In my last blog I discussed both the importance and the failures companies are having with their lead generation databases, and the limits of not having a robust and maintained CRM.


I want to start of this blog with a simple example I thought about after watching my wife master the art of making San Francisco sourdough bread. Having tried to bake myself I know how hard it is, but making bread is different than simply baking.


There is a more simple yet complex science to it. And it takes a while to master.

On paper it looks easy. Yet, there are only three core components.



Gas to heat the oven


Too little yeast – the bread doesn’t rise

Too much flower – the bread becomes a brick and is inedible

No gas, well this goes without saying


So back to your own marketing efforts around lead generation. What is your recipe – and what the hell does yeast have to do with marketing anyway? As business coaches we spend a lot of time making proverbial bread with our clients and there is one thing we have learned that is more important than anything else, it is this:




In the simple recipe of bread, yeast is 1/100 the quantity of the floor – almost nothing – but without it you have nothing, the bread won’t rise and even if it starts it will simply and eventually collapse on itself. In your marking content your yeast must be your message. It must be bold, powerful and it must be finely tuned to what your audience what’s – even if they don’t know it yet. No message, no message, no message, no message – keep saying that to yourself until you find something that inspires you, because if you can’t inspire yourself by your own message how do you expect your potential customer to ever be inspired?

We spend too much time on the flour – the content – we worry about how much we have, how much we need, the mass of it, the details. But with out the yeast there is nothing to kick-start the process and for sure nothing that reacts and interacts with the audience.

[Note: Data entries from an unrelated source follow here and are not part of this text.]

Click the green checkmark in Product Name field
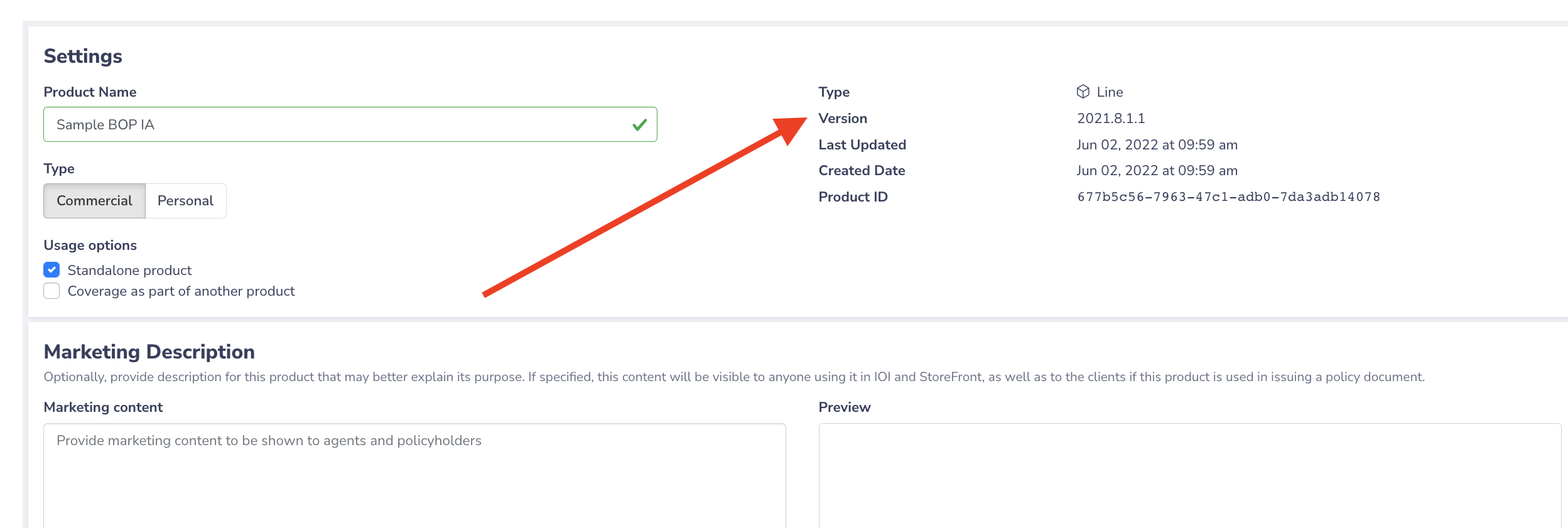Viewport: 1568px width, 528px height. (x=639, y=125)
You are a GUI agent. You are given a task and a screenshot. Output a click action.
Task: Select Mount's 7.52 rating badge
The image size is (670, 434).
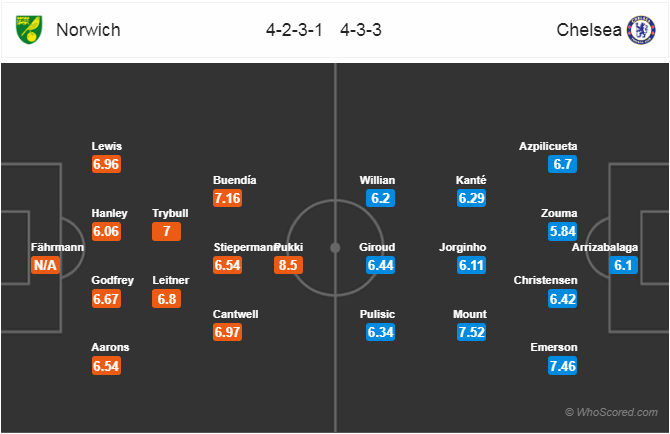coord(471,332)
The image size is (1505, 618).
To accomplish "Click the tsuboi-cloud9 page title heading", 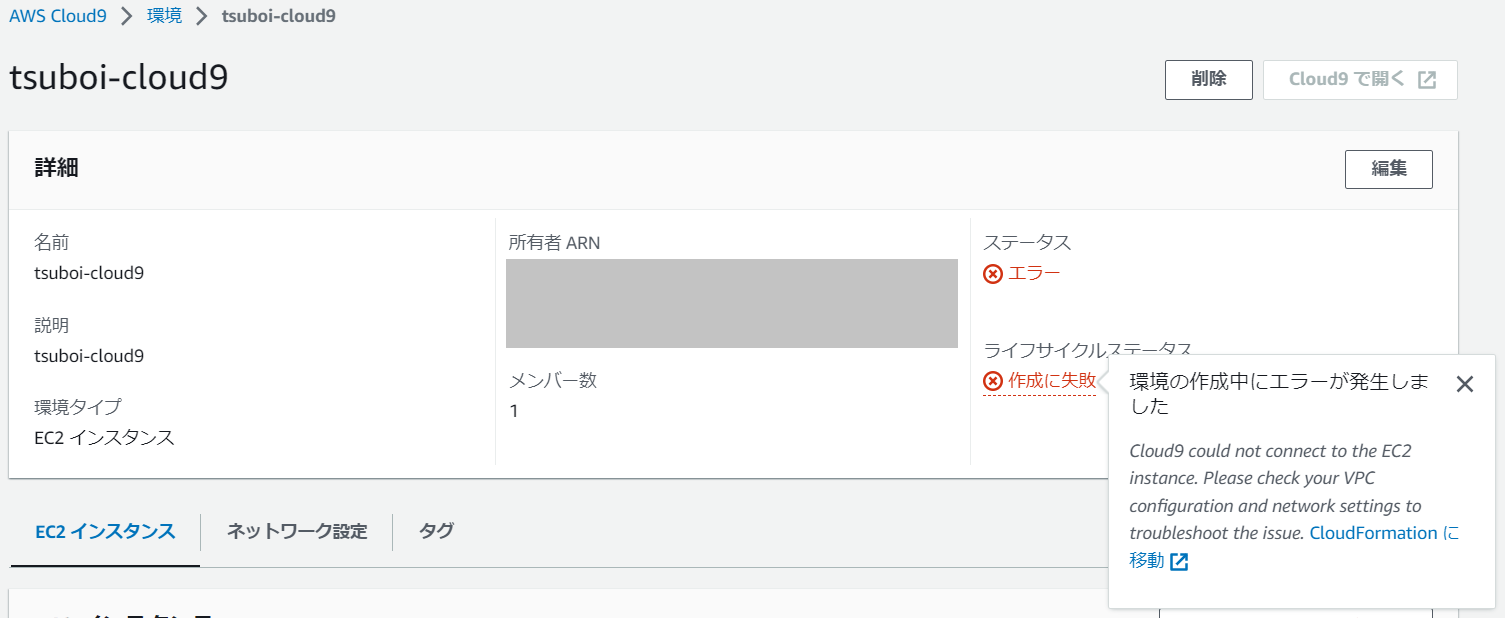I will pos(119,78).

Here are three simple rules to making sure you have yeast in your marketing content:


1. It feels like you fired a gun to start the race when you read it. It breaks the silence. Be bold. Be real. This is more Don Draper than Walt Disney. Challenge your audience. Don’t be afraid they won’t like it – those people are not your customers anyway.

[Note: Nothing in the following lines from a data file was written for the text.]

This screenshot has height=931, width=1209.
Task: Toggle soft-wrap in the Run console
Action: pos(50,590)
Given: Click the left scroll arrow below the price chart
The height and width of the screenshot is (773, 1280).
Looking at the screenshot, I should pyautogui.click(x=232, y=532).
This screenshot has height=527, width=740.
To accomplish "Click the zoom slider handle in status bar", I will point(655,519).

2. Ask your raving fans to rate your message. Go to the people that already love you. Don’t simply ask them “do you like it?”, ask them to remember the time before they knew how much your product or service would impact them and ask them to look at your message through those eyes. Thank God they are already clients – thank God! Simply just ask them -“forget about what you know and how you feel about us now – would this message been the right one, or been on point enough to catch your eye, to inspire you enough to lead you to us – to get you to where you are with us today?”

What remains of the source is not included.